Prior to the Murderous Again, err Big Sexy Noise(?) set, Lydia asked me if I could find a fan to set on stage, which gave me the quiet authority to walk through the employees-only door and check out the rest of this halfway-repaired venue. I found my way upstairs to the quote-unquote green room, which must’ve been ten degrees hotter and featured three members of Buñuel splayed side-by-side on a couch in silence amidst the asphyxiating lack of ventilation. Vocalist Eugene Robinson was seated at a small desk reading, his impressive physique bursting from a leather vest (and leather shirt), when I quickly explained that Lydia asked to have the sole fan in the green room for herself, hoping that if he refused, I could at least make a break for the door before he got up to dislocate my arms and legs. Instead, he graciously allowed me to snag it, and when I pointed out the obvious hot-as-fuck misery of the room, he said “it builds character” with a winking smile.
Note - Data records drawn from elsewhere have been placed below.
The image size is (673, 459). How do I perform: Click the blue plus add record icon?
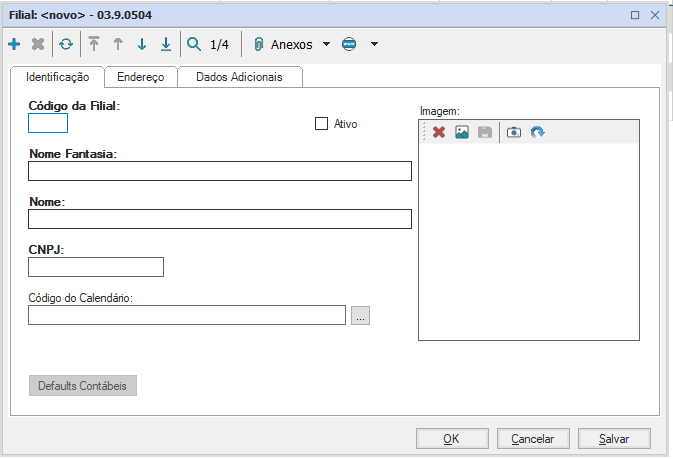[14, 44]
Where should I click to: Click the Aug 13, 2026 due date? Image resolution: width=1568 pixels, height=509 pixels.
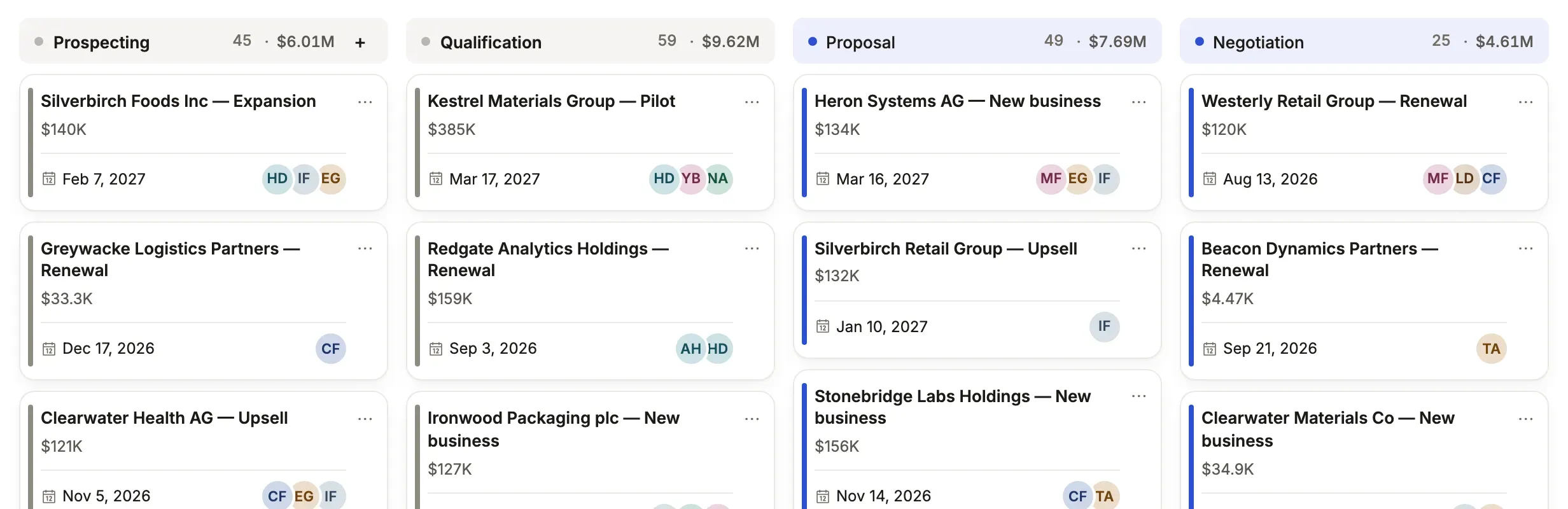1270,179
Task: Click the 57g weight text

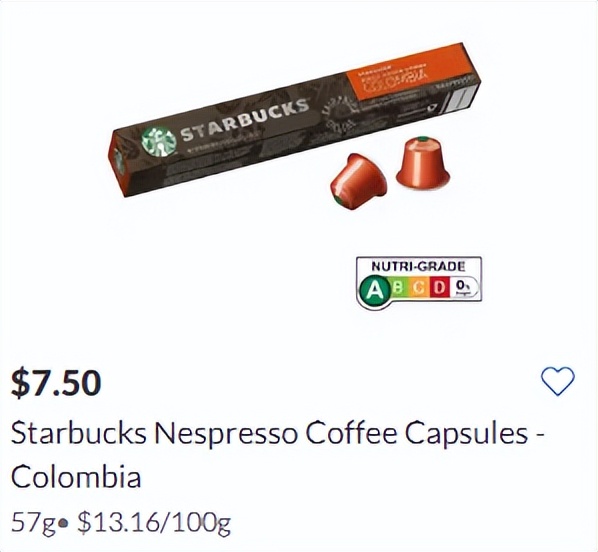Action: tap(33, 523)
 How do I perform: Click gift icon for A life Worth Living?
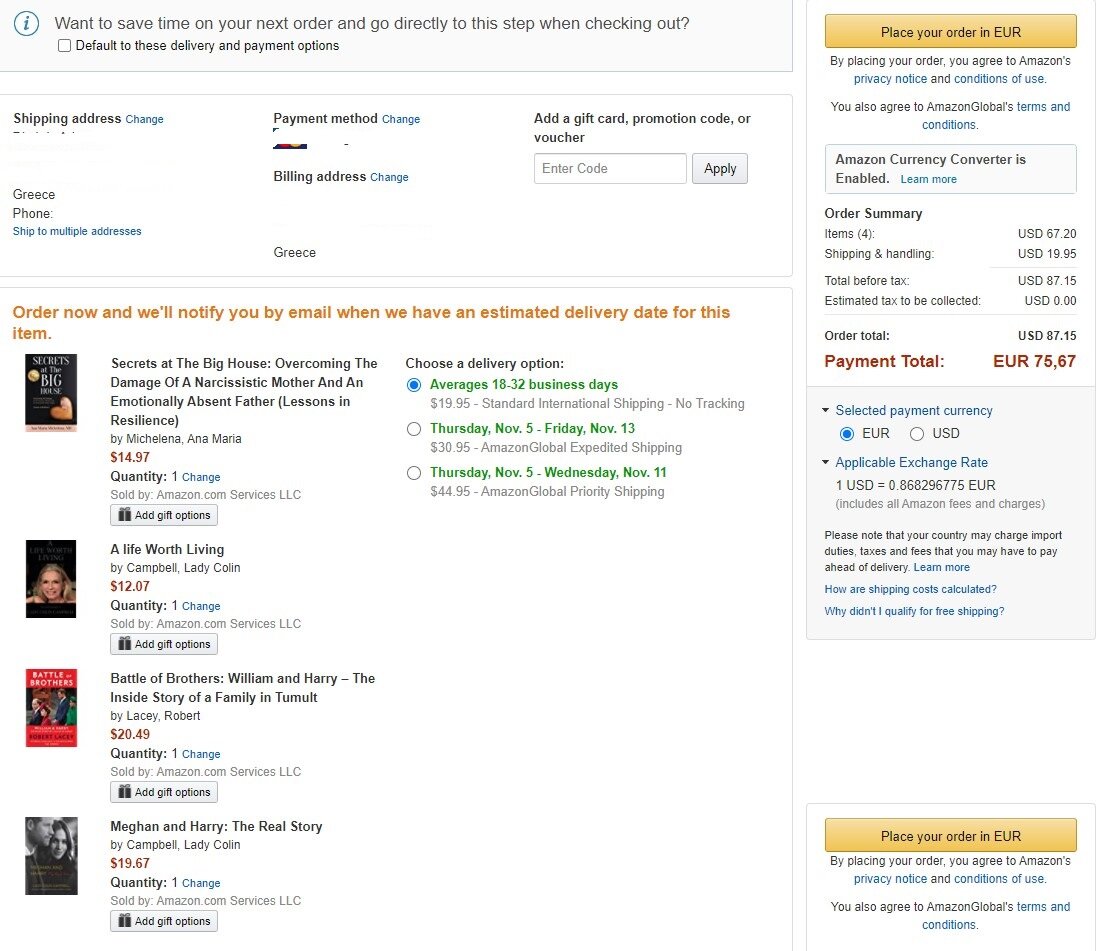tap(125, 644)
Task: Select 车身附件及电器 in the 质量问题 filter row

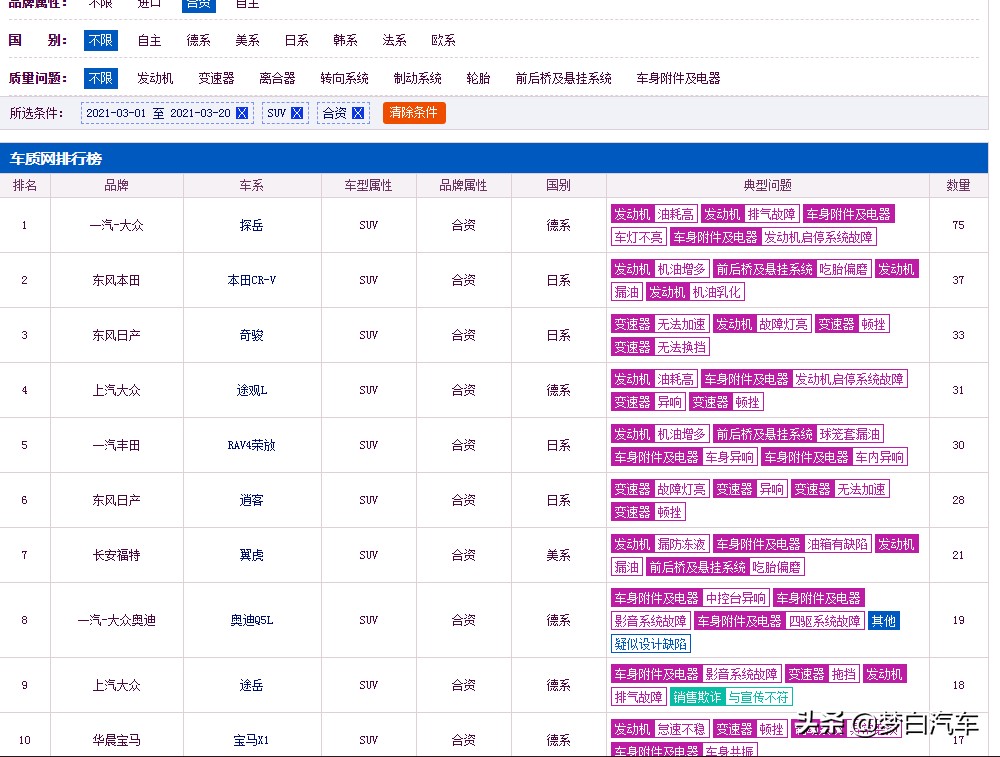Action: coord(678,78)
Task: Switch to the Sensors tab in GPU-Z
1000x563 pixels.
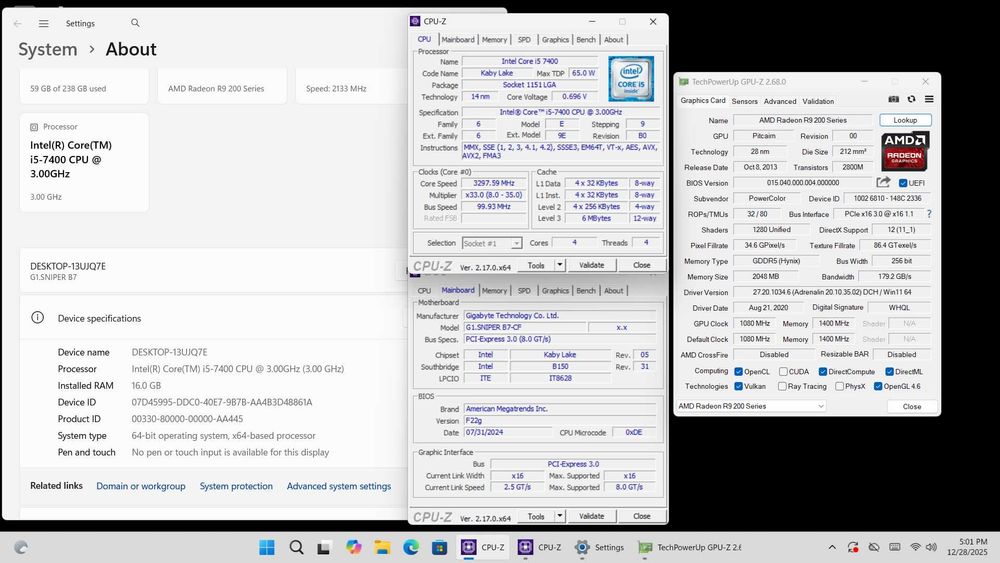Action: (x=744, y=101)
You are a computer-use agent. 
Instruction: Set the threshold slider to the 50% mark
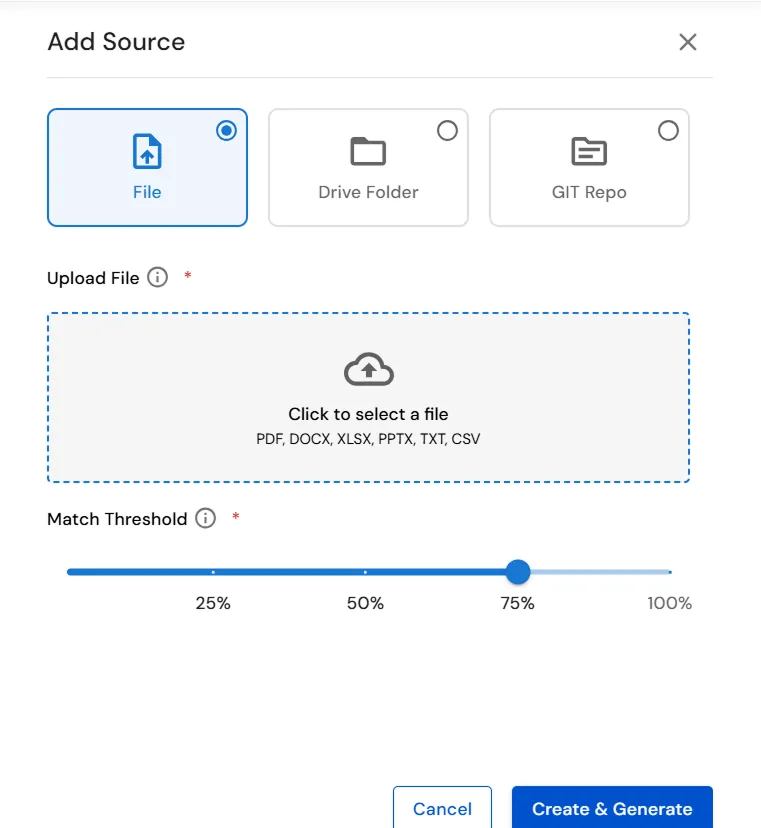[365, 572]
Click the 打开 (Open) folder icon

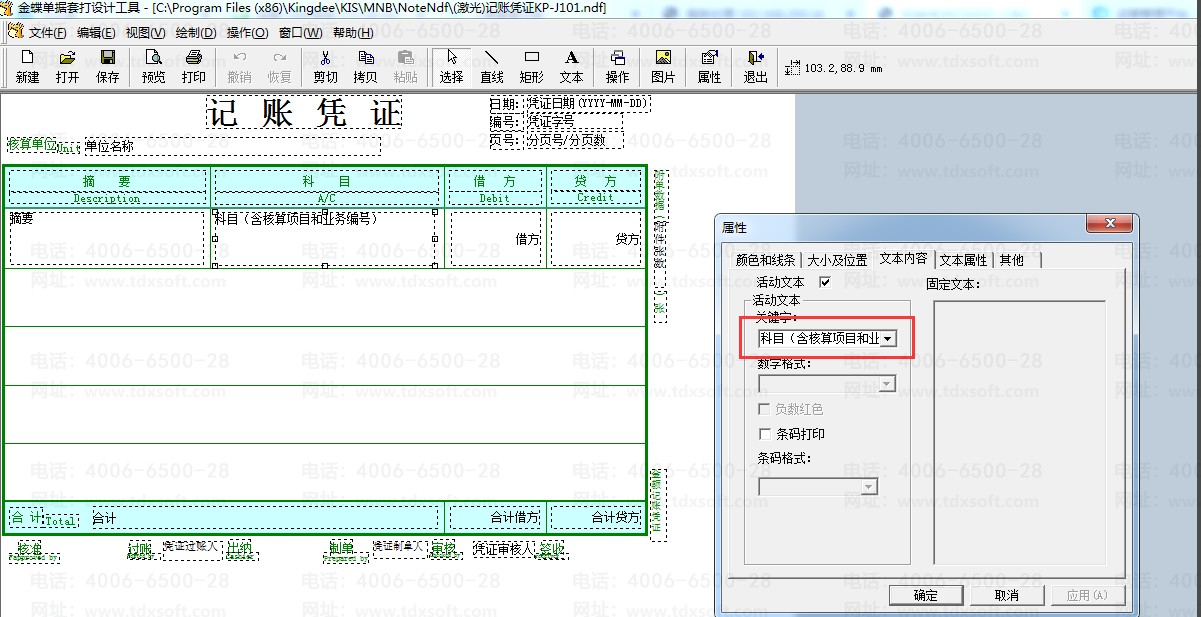click(67, 66)
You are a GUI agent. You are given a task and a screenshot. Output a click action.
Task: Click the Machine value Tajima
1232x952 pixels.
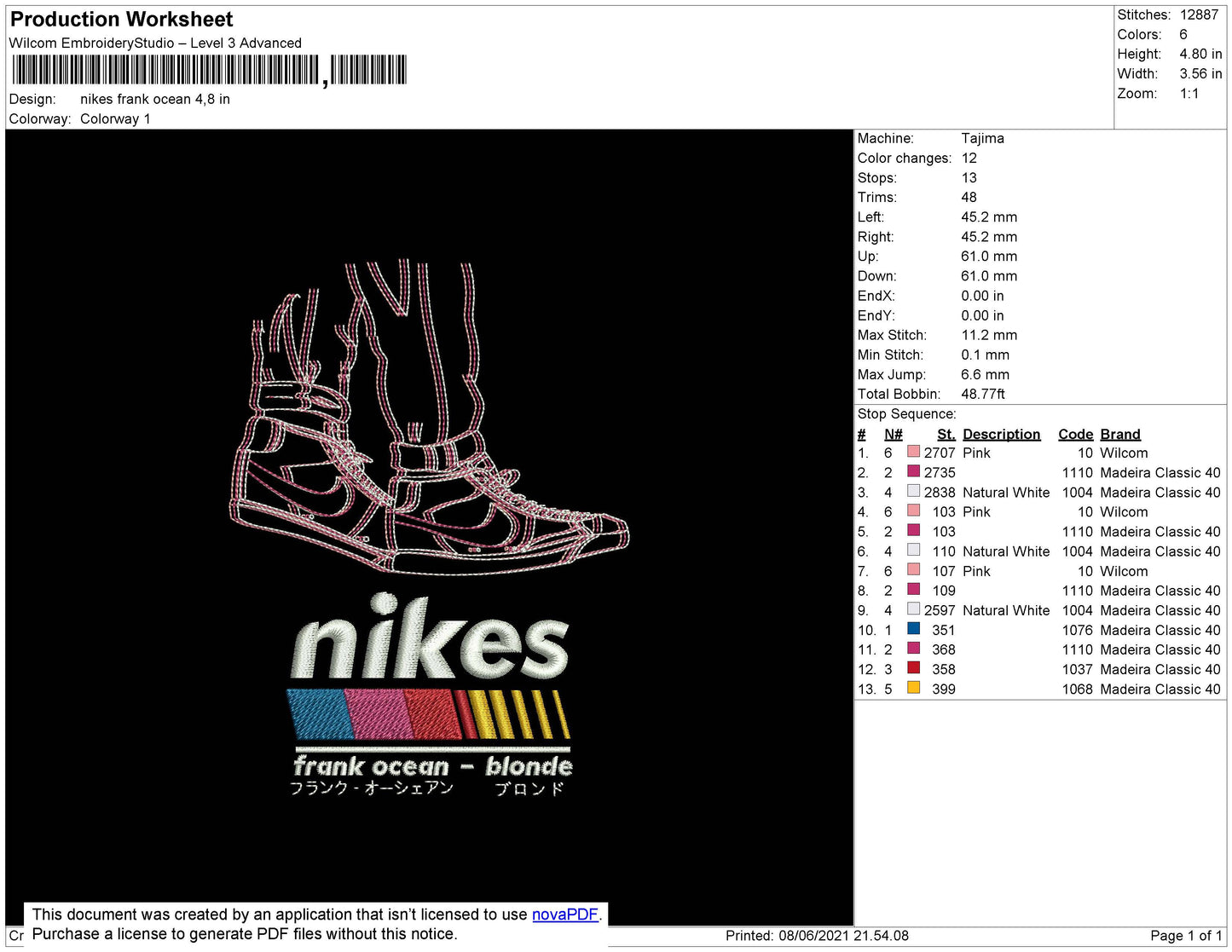(x=982, y=138)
I can’t think of anyone who needs to build character less than Eugene Robinson, whose performances with Oxbow are the stuff of legend, on par (and let’s be real, surpassing) Henry Rollins in basically every category (from biceps diameter to crowd-punching to quality of prose), his level of fame tempered in no small part by America’s commitment to racism. Following Oxbow’s sudden and unexpected dissolution, Robinson focused his attention on Buñuel, an avant noise-rock group featuring bassist Andrea Lombardini, drummer Franz Valente and guitarist Xabier Iriondo, three Italians who look like typical metal-head movie extras. Robinson already looks like pretty much nobody else, but he sauntered onto the stage with shiny black electrical tape covering both ears, either as rudimentary hearing protection or further proof that he hails from some other distant planet. The band leaned hard into the experimental aspects of noise-rock songwriting, where the songs themselves consisted more of unexpected starts/stops, segues and discordant freak-outs than actual verse-chorus riffs. Their music centered slippery edges, trap-doors and rocky cliffs as opposed to solid ground, and Robinson vibrated through and over it, gesticulating with muscles and tendons most human bodies never manage to grow, and singing with seemingly no concern over the mic’s proximity to his mouth. The band were tight – a rigid, studious tightness seemed to be a pre-requisite to playing the songs – and Iriondo leaned into Robinson’s weirdness with a dose of his own, often posing statue-like and unblinking for extended periods of time. Playing material from their new Skin Graft full-length, it became common for Iriondo to hold his guitar at an awkward angle and freeze, a comical hypnosis that added to the group’s entertaining presentation. No matter that the audience numbered less than fifty and the air wasn’t really working – Buñuel weren’t playing because it was a savvy career move, self-indulgent ego-boost or sizeable payday, they were on stage because it’s simply where they were meant to be.